Pemeriksaan para tersangka dijadwalkan berlangsung pada Senin (9/2/2026) di kantor Dittipideksus Bareskrim Polri. Surat panggilan telah dikirim sejak Kamis (5/2/2026). Dalam proses lanjutan, penyidik akan mengedepankan pendekatan follow the money untuk menelusuri aliran dana, mengungkap aset yang disamarkan, serta melakukan penyitaan demi pemulihan kerugian para korban.

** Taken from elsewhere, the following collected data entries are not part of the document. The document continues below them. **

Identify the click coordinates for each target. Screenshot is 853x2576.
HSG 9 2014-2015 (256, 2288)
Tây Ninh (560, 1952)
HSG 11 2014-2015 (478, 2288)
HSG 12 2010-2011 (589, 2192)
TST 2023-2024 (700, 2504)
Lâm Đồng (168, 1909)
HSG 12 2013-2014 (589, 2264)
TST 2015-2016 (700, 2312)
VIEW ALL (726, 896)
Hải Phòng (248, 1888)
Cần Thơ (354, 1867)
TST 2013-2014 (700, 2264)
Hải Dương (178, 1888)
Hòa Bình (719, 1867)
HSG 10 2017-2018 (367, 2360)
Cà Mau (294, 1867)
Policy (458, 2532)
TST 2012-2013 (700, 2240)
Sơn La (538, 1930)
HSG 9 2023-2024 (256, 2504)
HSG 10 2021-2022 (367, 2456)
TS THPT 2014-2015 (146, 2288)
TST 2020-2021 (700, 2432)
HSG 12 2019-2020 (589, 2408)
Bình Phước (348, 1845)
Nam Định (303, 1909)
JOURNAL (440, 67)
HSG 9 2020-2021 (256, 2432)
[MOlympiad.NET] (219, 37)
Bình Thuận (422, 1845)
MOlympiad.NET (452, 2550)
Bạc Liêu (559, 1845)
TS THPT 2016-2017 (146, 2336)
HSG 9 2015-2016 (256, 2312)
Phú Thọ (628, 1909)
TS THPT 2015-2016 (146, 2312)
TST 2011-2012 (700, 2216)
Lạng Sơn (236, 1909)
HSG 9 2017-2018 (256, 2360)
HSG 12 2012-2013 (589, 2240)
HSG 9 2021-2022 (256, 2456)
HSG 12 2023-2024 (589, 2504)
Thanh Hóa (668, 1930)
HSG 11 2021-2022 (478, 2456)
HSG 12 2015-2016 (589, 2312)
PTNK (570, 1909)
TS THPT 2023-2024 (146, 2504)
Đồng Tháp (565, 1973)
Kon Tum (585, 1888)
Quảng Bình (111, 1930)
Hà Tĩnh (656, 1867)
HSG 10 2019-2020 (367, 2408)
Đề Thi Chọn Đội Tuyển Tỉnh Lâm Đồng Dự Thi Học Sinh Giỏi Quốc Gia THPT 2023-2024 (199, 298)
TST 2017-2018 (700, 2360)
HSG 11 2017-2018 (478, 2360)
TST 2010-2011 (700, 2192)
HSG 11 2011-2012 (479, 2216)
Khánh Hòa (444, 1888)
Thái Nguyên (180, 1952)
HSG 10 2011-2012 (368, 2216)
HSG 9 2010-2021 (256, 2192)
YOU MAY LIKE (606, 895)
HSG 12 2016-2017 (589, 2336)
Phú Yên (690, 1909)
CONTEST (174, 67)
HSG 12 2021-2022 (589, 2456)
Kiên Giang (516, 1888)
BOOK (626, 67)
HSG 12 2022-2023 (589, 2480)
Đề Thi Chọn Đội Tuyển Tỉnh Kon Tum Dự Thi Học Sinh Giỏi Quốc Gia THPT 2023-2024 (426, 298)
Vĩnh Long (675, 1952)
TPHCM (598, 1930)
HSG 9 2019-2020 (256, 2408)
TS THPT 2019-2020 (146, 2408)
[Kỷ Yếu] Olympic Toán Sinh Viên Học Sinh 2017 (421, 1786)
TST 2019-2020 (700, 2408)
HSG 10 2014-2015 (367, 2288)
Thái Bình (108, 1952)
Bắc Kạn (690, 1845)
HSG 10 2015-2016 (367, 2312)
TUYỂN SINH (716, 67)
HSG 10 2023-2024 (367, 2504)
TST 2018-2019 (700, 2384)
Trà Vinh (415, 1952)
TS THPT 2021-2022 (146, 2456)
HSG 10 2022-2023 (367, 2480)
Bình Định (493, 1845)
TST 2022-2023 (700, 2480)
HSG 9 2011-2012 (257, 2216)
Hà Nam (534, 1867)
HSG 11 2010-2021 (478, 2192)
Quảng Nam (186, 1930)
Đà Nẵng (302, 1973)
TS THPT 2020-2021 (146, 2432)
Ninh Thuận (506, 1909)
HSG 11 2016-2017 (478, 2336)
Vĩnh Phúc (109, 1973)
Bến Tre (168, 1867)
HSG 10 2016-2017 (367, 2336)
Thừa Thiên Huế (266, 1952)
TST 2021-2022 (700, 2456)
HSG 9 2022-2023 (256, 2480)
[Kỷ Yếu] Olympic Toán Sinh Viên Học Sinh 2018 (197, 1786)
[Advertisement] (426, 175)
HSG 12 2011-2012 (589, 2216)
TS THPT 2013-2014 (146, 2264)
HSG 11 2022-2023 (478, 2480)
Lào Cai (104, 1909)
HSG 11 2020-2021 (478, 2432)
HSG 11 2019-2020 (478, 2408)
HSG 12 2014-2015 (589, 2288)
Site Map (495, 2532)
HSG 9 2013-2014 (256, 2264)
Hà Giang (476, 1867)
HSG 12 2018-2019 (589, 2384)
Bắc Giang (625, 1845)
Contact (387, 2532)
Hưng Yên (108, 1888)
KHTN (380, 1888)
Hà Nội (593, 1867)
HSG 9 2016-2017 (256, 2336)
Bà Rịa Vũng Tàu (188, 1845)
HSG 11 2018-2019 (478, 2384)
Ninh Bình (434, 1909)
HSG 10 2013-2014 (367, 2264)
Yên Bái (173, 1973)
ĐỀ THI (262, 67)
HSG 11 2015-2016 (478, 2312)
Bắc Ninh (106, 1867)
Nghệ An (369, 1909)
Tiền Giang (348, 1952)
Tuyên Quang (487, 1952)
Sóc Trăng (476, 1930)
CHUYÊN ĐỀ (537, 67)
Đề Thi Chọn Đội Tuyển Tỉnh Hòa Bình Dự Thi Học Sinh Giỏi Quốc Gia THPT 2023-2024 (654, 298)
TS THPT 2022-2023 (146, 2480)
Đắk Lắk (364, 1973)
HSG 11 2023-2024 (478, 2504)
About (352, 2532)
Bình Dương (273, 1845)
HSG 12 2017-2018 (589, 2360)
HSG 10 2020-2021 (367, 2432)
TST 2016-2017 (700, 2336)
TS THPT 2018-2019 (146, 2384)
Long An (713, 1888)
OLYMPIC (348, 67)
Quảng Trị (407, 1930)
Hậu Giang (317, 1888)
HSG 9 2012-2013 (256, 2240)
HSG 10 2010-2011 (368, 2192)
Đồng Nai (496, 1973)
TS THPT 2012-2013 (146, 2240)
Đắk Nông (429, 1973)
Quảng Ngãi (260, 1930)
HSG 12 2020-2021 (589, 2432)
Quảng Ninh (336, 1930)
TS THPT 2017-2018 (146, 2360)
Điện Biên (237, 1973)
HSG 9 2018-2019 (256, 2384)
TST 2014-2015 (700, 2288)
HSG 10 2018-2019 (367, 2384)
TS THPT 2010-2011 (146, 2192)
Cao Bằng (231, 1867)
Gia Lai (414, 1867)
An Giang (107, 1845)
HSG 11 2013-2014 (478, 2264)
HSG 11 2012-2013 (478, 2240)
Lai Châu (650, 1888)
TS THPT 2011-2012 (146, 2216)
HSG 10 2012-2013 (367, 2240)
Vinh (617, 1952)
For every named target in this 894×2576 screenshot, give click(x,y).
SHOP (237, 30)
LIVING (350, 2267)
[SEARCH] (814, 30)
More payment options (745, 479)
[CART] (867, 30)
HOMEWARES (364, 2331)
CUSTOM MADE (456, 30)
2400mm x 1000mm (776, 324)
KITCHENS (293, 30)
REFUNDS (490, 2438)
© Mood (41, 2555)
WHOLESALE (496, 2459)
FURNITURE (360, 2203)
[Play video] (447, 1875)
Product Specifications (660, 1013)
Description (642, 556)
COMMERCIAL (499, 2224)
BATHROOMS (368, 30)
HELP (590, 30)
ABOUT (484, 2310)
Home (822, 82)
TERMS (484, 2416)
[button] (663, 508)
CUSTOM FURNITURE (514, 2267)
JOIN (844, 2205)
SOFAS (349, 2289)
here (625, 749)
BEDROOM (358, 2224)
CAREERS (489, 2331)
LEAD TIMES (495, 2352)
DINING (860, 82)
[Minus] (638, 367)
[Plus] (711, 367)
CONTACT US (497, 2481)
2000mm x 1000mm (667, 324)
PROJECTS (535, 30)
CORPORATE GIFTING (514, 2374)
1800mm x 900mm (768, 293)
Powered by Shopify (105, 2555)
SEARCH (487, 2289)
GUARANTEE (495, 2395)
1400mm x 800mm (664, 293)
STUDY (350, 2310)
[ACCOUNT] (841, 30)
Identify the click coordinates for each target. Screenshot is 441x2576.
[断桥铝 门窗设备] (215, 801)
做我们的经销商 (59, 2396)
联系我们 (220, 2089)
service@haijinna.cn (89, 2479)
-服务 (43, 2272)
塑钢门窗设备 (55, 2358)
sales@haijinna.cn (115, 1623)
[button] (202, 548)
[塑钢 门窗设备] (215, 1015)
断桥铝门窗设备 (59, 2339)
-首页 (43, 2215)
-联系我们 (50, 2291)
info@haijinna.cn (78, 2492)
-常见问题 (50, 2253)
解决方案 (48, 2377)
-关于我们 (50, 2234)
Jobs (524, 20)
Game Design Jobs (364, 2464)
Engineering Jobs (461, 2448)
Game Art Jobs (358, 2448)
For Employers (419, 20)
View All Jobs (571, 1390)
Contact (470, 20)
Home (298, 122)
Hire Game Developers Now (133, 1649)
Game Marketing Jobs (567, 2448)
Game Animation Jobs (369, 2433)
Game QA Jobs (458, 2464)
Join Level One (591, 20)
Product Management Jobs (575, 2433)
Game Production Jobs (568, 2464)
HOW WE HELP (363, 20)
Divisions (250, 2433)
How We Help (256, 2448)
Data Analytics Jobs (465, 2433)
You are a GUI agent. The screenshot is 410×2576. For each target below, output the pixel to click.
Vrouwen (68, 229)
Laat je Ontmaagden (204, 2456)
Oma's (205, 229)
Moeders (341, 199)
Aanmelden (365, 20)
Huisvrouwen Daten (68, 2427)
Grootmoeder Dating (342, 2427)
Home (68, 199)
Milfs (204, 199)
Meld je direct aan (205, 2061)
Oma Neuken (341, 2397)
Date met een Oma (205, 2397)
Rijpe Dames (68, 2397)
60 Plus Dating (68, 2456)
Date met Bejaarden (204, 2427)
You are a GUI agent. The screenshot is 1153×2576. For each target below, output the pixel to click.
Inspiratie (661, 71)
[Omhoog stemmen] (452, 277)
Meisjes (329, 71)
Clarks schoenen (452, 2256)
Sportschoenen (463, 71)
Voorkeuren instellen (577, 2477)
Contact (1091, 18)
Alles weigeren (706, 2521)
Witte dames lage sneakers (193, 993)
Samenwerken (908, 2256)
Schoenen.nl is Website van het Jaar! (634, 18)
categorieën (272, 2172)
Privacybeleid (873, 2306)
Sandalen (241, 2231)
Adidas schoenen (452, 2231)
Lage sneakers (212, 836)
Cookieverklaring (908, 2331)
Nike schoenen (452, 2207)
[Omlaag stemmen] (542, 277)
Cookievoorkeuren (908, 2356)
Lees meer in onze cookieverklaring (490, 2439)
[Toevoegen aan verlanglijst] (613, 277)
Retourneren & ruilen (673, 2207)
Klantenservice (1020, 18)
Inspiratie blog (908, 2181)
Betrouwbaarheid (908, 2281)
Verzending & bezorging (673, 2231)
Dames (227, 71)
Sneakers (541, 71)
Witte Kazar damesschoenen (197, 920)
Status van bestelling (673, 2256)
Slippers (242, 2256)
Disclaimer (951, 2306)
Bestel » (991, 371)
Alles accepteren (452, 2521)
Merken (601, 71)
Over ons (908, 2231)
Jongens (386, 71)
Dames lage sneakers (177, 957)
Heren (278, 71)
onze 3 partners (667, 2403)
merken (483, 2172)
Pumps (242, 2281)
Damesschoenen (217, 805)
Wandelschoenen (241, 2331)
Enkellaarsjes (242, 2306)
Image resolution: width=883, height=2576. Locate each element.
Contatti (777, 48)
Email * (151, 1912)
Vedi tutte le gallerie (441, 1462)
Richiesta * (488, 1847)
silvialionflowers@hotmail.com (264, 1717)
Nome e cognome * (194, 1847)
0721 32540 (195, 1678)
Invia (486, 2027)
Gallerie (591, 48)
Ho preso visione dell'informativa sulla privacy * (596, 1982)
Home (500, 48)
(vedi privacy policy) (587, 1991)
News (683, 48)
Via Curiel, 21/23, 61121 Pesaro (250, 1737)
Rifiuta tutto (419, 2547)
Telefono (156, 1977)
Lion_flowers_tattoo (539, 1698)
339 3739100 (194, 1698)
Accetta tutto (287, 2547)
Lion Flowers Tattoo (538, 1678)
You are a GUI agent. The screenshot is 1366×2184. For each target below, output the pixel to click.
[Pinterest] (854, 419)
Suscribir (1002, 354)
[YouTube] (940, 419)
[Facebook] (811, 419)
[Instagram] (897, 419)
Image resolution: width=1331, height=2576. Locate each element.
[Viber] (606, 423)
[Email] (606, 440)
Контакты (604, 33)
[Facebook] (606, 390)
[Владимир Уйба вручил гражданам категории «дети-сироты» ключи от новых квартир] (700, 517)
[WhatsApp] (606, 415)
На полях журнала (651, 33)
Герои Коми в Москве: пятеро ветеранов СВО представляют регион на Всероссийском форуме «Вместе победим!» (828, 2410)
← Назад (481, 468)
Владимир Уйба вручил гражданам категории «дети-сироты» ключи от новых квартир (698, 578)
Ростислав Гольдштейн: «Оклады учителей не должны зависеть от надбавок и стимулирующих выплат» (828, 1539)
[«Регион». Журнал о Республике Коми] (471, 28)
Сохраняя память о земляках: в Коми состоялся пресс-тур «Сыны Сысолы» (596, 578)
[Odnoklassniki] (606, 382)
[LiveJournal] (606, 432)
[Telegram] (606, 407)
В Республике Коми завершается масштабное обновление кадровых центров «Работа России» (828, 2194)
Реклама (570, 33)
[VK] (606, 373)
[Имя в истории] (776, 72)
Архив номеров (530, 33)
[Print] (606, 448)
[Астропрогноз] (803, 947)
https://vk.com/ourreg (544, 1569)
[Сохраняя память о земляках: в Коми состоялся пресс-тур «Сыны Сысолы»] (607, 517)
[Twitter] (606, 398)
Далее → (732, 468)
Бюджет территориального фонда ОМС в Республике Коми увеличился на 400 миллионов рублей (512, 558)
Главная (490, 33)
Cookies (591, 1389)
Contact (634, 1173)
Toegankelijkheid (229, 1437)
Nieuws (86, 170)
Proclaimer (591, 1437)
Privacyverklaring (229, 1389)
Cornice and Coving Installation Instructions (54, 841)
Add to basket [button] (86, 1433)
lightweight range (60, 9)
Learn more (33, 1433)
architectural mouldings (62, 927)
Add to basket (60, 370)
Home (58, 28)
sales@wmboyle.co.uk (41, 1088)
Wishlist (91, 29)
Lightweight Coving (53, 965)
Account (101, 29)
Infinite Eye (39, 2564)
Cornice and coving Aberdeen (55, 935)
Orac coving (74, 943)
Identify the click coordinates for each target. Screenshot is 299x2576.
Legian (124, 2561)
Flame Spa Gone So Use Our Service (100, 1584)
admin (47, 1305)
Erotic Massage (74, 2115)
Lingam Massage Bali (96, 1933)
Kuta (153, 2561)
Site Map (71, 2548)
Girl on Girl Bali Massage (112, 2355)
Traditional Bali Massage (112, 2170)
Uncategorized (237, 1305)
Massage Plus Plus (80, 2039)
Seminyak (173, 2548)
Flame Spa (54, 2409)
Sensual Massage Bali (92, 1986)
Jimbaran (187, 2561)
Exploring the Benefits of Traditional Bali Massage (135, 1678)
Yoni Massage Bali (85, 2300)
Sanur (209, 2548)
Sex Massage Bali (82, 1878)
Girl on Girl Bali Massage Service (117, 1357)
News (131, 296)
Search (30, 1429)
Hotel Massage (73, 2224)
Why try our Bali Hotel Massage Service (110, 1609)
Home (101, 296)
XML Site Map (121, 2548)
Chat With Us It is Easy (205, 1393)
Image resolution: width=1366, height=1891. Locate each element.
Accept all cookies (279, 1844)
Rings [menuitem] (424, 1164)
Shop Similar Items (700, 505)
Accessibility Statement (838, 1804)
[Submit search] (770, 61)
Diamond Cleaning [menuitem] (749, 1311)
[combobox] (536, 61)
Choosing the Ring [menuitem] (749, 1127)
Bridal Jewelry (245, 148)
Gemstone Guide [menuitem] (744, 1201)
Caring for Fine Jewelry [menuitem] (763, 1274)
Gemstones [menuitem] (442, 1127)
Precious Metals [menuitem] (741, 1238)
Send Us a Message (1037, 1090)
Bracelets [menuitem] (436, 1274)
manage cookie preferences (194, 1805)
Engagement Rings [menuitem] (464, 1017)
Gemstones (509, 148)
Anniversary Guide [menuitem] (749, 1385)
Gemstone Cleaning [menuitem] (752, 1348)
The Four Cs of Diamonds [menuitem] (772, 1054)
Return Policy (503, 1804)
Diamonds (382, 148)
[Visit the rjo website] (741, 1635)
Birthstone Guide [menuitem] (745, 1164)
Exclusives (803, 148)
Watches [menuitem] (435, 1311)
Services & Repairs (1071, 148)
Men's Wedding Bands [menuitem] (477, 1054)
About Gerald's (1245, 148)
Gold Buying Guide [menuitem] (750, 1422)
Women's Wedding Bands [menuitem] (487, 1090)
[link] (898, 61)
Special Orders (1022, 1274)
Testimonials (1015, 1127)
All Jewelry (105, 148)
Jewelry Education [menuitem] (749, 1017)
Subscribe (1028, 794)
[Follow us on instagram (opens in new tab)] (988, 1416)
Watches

Untuk memperkuat pembuktian, Bareskrim juga akan meminta keterangan sejumlah ahli dari berbagai bidang, mulai dari teknologi finansial OJK, informasi dan transaksi elektronik (ITE), digital forensik, hukum pidana, hingga keuangan syariah.
“Penyidikan akan berjalan profesional, transparan, dan akuntabel,” tegas Ade Safri.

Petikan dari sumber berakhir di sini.